───── Passage given ─────
Interval exchange transformations

Introduction

This file is a good entry point to learn how to use interval exchange transformations in surface-dynamics. Recall that an interval exchange transformation is a piecewise translation of an interval. It can be encoded by a pair \((\pi, \lambda)\) where \(\pi\) is a permutation and \(\lambda\) is a vector of positive real numbers. These are respectively called the combinatorial datum and the length datum of the interval exchange transformation.

Building an interval exchange transformation and simple manipulations

Here is an example of interval exchange transformation on 4 subintervals with rational lengths

from surface_dynamics import iet
perm = iet.Permutation('a b c d', 'd c b a')
length = [1/3, 2/7, 4/13, 5/19]
t = iet.IntervalExchangeTransformation(perm, length)
print(t)
Interval exchange transformation of [0, 6172/5187[ with permutation
a b c d
d c b a

It can be visualized with:

G = t.plot_function()
G.set_aspect_ratio(1)
G # random (matplotlib warning in conda)
t.plot_two_intervals()
../_images/1a6cd3142af8fc23a50e43ef93931b1f48d2bdbcfc9b94c27076f6992ffab62e.png

Given a point in the interval \([0, 6172/5187[\) it is possible to compute its image under the map \(t\)

x = 1/12
t(x)
19501/20748

To know which translation has been applied to the point \(x\) you can use

print(t.in_which_interval(x))
print(t.translations())
print(x + t.translations()[0] == t(x))
a
(1481/1729, 176/741, -142/399, -253/273)
True

Can you compute the first 20 elements of the orbit of \(x\), that is the sequence \((x, t(x), t^2(x), \ldots, t^{19}(x))\)?

Can you determine whether the orbit of :math:x is periodic, that is whether there exists \(n > 0\) such that \(t^n(x) = x\)?

To construct an interval exchange on other numbers than rationals you need to manipulate exact real numbers. The current sage version (9.2) only supports computation with algebraic numbers such as

x = polygen(QQ)
K.<sqrt2> = NumberField(x^2 - 2, embedding=AA(2).sqrt())
length2 = [1, sqrt2, sqrt2**2, sqrt2**3]
t2 = iet.IntervalExchangeTransformation(perm, length2)
print(t2)
Interval exchange transformation of [0, 3*sqrt2 + 3[ with permutation
a b c d
d c b a

Rauzy induction and self-similar iet

Rauzy induction is a map from the space of interval exchange transformations to itself. The image \(\mathcal{R}(t)\) of an iet \(t\) is an induced map.

t3 = t2.rauzy_move()
r = max(set(flatten(t2.singularities())) - set([0,3*sqrt2+3]))
G = t2.plot_two_intervals() + t3.plot_two_intervals(position=(0,-.8))
G += line2d([(r, -1.), (r, .2)], color='black', linestyle='dotted')
G.axes(False)
───── Data listing ─────
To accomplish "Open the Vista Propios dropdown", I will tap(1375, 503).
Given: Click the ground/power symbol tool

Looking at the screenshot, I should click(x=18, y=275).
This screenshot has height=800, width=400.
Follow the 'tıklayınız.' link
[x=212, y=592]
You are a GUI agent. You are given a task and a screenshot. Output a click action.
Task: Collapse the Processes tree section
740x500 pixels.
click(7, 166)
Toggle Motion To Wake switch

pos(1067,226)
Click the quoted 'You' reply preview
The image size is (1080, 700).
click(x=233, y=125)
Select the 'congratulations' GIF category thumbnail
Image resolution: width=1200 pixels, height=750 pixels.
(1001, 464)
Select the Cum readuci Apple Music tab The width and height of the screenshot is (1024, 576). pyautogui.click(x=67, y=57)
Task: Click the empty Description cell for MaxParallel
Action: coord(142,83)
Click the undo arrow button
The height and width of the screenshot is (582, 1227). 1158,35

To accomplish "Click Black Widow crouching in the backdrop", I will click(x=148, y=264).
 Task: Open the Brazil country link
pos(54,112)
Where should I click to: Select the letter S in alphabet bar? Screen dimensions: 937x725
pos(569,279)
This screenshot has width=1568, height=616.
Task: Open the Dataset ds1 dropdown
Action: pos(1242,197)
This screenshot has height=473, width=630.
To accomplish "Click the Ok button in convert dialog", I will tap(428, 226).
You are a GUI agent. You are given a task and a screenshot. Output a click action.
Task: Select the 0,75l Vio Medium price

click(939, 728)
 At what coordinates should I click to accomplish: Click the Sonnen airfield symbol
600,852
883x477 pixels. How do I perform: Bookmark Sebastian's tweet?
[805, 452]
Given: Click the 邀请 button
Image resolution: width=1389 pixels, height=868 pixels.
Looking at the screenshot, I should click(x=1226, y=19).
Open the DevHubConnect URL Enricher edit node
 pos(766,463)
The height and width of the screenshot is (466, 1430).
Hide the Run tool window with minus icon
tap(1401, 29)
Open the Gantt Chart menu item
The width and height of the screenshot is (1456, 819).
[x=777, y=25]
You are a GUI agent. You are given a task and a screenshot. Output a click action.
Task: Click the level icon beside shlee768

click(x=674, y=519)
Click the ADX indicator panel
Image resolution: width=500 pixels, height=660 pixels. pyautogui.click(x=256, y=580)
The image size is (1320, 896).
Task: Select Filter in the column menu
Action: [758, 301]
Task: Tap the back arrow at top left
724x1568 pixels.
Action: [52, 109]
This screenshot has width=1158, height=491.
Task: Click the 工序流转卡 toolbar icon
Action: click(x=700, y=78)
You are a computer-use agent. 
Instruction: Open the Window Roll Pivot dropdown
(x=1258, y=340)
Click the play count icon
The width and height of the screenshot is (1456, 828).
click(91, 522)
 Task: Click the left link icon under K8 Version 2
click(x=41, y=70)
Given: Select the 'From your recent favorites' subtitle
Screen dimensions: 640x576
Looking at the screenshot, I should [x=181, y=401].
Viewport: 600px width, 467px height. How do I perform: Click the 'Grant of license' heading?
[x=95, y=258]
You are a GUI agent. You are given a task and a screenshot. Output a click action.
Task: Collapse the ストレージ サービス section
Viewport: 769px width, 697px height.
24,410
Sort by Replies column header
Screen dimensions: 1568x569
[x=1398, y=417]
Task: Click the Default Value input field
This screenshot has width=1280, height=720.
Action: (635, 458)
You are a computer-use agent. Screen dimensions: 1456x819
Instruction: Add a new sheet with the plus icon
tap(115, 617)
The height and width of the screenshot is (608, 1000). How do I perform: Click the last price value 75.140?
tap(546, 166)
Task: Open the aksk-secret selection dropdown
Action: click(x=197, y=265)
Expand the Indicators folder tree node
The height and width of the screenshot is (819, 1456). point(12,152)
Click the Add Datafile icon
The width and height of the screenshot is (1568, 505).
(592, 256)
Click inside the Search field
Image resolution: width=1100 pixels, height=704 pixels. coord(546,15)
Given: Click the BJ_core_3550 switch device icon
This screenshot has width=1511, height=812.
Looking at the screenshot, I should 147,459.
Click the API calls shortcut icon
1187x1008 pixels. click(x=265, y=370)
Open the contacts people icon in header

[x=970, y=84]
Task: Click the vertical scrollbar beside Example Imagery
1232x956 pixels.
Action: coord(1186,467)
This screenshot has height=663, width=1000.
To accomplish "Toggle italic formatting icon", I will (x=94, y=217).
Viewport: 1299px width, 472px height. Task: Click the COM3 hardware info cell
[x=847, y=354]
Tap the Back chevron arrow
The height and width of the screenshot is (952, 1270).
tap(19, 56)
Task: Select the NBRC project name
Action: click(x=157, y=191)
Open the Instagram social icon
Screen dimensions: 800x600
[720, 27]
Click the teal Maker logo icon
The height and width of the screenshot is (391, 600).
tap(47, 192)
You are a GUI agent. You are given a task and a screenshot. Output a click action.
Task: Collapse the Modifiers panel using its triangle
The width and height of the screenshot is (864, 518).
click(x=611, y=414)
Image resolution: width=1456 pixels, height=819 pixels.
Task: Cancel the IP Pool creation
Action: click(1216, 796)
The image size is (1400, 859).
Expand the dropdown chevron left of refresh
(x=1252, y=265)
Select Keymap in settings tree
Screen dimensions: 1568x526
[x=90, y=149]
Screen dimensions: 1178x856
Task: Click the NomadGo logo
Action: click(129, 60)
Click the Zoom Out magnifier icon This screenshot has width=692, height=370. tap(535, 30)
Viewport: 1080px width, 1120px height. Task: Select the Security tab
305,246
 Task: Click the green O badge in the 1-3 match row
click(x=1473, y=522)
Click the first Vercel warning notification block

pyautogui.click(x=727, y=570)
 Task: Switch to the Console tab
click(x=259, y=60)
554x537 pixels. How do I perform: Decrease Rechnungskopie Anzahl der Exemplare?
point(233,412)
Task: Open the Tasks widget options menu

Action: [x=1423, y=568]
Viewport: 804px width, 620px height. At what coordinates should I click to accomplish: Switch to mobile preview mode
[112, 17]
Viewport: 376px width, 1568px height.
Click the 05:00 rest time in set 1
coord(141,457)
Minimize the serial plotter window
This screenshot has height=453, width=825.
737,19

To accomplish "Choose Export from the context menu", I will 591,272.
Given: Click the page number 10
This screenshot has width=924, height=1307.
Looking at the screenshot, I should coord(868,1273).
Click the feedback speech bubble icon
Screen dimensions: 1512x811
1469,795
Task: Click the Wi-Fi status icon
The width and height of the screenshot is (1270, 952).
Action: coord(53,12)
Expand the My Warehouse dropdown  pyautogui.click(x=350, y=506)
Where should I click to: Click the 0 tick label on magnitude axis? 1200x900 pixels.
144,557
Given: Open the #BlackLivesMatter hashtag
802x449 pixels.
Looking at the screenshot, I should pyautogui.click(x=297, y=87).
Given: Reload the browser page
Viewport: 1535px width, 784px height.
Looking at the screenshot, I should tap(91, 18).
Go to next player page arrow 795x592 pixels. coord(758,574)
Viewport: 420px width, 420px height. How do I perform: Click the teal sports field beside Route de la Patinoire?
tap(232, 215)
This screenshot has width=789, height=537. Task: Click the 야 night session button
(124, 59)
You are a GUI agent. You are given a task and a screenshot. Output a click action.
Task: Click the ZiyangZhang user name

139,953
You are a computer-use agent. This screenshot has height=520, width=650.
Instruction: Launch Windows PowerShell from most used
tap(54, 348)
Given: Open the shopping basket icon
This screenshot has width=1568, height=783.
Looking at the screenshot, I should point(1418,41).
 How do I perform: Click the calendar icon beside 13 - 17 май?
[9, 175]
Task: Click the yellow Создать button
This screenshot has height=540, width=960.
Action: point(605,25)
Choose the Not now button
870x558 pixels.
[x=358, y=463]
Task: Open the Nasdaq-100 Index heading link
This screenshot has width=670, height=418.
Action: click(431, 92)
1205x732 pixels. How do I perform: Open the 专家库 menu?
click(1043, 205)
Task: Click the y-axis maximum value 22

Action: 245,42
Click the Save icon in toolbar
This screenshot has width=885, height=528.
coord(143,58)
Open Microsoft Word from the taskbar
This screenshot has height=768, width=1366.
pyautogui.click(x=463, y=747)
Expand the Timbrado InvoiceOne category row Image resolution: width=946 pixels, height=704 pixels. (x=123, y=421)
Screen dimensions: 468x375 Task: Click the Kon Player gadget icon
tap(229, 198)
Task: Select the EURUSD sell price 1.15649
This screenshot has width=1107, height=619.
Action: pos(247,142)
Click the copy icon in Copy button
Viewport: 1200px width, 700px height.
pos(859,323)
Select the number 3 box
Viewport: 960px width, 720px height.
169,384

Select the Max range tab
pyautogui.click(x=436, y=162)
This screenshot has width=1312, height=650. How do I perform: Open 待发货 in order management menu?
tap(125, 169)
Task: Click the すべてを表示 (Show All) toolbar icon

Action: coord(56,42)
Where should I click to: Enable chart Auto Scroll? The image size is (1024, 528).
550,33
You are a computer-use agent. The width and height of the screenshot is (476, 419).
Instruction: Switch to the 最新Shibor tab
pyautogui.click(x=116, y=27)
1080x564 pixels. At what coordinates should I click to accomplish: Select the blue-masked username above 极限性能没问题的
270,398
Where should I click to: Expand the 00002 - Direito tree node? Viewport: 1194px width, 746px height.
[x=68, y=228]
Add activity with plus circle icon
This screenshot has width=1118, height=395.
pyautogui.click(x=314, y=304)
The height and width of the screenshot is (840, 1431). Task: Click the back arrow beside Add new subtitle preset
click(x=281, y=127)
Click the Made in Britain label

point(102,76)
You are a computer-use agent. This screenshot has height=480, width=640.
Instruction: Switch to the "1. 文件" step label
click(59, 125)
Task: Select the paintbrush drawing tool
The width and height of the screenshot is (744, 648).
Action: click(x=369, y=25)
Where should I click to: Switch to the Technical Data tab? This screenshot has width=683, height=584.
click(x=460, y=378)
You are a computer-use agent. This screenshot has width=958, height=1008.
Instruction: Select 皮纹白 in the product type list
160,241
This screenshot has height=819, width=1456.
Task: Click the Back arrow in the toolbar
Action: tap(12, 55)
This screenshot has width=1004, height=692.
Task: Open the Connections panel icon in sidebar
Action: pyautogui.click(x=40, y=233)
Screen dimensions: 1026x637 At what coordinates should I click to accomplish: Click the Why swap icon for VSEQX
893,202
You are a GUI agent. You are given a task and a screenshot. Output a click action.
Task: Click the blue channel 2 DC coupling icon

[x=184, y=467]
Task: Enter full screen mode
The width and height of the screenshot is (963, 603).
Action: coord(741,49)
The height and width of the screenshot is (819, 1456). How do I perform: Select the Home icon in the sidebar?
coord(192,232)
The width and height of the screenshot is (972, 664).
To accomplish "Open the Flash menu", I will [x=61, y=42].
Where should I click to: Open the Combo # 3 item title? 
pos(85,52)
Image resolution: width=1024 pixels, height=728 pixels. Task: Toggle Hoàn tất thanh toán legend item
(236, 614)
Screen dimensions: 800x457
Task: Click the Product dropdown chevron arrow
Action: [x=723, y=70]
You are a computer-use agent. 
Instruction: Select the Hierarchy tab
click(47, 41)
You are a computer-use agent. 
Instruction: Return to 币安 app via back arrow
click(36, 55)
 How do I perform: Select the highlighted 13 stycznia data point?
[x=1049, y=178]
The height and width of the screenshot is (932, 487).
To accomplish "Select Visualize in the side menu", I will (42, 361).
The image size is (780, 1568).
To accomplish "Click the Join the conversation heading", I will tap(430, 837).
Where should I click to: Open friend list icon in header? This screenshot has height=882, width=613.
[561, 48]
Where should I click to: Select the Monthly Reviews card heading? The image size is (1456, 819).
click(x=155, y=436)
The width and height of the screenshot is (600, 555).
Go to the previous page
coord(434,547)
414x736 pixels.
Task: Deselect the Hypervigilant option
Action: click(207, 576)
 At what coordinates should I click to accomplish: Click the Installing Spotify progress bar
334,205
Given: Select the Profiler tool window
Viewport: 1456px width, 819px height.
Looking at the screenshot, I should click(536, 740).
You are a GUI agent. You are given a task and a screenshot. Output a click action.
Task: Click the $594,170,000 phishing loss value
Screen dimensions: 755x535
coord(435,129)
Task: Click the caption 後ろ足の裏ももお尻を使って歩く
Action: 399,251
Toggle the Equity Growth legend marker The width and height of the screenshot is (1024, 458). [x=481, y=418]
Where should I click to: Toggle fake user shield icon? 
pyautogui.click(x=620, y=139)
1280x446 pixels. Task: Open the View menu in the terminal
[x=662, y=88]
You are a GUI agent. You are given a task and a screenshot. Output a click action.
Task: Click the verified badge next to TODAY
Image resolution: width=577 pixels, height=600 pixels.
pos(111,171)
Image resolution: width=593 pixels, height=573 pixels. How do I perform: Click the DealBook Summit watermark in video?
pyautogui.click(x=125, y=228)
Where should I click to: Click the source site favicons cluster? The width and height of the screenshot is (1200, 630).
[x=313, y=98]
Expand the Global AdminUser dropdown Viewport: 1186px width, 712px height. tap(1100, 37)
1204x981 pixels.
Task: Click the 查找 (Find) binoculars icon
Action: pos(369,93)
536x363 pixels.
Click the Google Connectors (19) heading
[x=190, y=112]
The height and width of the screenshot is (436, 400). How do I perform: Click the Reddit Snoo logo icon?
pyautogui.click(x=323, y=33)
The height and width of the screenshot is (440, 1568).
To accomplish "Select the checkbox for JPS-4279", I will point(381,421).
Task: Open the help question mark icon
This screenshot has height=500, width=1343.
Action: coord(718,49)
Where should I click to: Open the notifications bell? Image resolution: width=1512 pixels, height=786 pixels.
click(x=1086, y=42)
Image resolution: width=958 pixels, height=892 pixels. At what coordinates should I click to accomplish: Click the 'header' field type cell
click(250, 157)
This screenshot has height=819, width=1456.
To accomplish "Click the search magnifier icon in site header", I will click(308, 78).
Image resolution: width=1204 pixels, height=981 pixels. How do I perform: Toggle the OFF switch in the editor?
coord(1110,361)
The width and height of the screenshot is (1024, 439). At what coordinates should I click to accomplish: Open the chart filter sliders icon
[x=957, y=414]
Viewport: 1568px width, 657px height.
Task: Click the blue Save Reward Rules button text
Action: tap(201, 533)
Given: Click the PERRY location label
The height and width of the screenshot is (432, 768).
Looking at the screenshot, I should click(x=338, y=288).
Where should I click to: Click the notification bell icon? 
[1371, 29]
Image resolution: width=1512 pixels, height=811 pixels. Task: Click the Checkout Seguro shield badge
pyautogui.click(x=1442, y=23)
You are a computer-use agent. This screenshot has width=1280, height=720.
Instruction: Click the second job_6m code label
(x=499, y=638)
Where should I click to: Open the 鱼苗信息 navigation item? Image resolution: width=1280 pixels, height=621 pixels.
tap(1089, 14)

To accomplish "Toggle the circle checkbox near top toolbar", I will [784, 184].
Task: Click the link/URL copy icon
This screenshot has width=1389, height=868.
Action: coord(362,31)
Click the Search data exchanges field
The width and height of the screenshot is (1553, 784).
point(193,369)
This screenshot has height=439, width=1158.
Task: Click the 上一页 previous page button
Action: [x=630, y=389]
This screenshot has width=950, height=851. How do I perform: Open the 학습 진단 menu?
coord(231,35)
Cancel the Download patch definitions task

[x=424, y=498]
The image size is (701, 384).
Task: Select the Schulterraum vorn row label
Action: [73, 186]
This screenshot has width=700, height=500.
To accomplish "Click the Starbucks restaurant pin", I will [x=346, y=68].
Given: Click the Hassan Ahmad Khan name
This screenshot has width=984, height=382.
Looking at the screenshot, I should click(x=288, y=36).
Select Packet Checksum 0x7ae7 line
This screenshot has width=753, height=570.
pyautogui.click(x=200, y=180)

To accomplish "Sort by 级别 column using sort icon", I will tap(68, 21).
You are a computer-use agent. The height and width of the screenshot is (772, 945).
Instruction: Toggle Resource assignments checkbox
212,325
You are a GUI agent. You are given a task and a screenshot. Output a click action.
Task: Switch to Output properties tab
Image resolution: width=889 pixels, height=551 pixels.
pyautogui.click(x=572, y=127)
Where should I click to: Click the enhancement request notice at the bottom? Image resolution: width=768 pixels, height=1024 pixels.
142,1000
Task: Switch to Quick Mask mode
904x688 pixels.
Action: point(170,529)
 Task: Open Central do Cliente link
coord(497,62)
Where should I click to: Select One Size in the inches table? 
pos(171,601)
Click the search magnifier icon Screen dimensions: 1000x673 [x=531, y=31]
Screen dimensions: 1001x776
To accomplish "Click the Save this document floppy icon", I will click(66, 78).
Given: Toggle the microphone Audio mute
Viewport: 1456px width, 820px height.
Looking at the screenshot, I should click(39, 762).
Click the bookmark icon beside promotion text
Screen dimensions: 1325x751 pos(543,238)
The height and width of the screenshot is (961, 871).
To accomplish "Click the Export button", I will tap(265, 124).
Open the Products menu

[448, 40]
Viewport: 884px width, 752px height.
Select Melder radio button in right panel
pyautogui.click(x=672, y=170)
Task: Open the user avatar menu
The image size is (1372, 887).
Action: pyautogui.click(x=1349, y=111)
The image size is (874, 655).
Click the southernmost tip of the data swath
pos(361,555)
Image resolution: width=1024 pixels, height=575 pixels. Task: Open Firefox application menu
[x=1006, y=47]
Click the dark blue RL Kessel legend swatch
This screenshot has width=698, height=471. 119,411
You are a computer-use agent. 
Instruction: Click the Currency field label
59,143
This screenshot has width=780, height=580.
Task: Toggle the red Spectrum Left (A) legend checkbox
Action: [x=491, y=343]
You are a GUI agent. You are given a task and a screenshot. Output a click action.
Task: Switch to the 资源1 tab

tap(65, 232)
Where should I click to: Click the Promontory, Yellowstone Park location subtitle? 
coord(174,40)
─────
Given request 1: In the page on interval exchange transformations, render the sentence "Recall that an interval exchange transformation is a piecewise translation of an interval." in French.
Given request 2: Continue the page on interval exchange transformations, picking up after its final line.

Written response 1: Rappelons qu'une transformation d'échange d'intervalles est une translation par morceaux d'un intervalle.

Written response 2:
G
../_images/08098e0528db5aa949432bc915821fc54885d73c76fddcf676b7405c812abc32.png

From a flip sequence given combinatorially you can build the associated self-similar interval exchange transformation

R = perm.rauzy_diagram()
G = R.graph()
P = G.plot(color_by_label=True, edge_labels=True, vertex_size=800)
P
../_images/c6b88d40506434b00a03d0314021d7fa291b799fe3c1b93eef677d8012b6e6c5.png
seq = ['t', 'b', 't', 'b', 't', 't', 'b', 'b', 't', 'b']
f = iet.FlipSequence(perm, seq)
print(f.is_loop())
print(f.is_full())
True
True
dilatation, t4 = f.self_similar_iet()
print(dilatation, '~', dilatation.n())
3*a + 2 ~ 6.85410196624968

Above dilatation is the expansion of the self-similarity and t4 is the self-similar exchange transformation associated to the flip sequence f

t5 = t4.rauzy_move(iterations=len(seq))
G = t4.plot() + t5.plot(position=(0,-.5))
G.axes(False)
G
../_images/e07bc037497228f299b7458c5f7ad53ce4f3648121b63c80cdf7af95cd100916.png
print(t4.lengths())
print(t5.lengths())
print(dilatation * t5.lengths() == t4.lengths())
(1, 6/5*a + 2/5, 3/5*a + 1/5, 6/5*a + 2/5)
(-3*a + 5, 6/5*a - 8/5, 3/5*a - 4/5, 6/5*a - 8/5)
True

The command below checks that t4 is indeed self induced

print(t4.normalize() == t5.normalize())
True

Suspension

sage-flatsurf is a Python library for translation surfaces (and more generally similarity surfaces). One can build Masur polygons via

height = [1, 0, 0, -1]
S = perm.masur_polygon(length2, height)
S
S.stratum()
H_2(2)

Could you construct a self-similar translation surface from the flip sequence f? (in other words a translation surface that admits a pseudo-Anosov preserving the horizontal and vertical foliations)

Using pyintervalxt

intervalxt is a C++ library with a Python interface that implements optimized routines to deal with interval exchange transformations. If intervalxt is part of your installation you can convert interval exchange transformations back and forth between surface-dynamics and pyintervalxt

from surface_dynamics.interval_exchanges.conversion import iet_to_pyintervalxt, iet_from_pyintervalxt
u2 = iet_to_pyintervalxt(t2)
print(u2)
v2 = iet_from_pyintervalxt(u2)
print(v2)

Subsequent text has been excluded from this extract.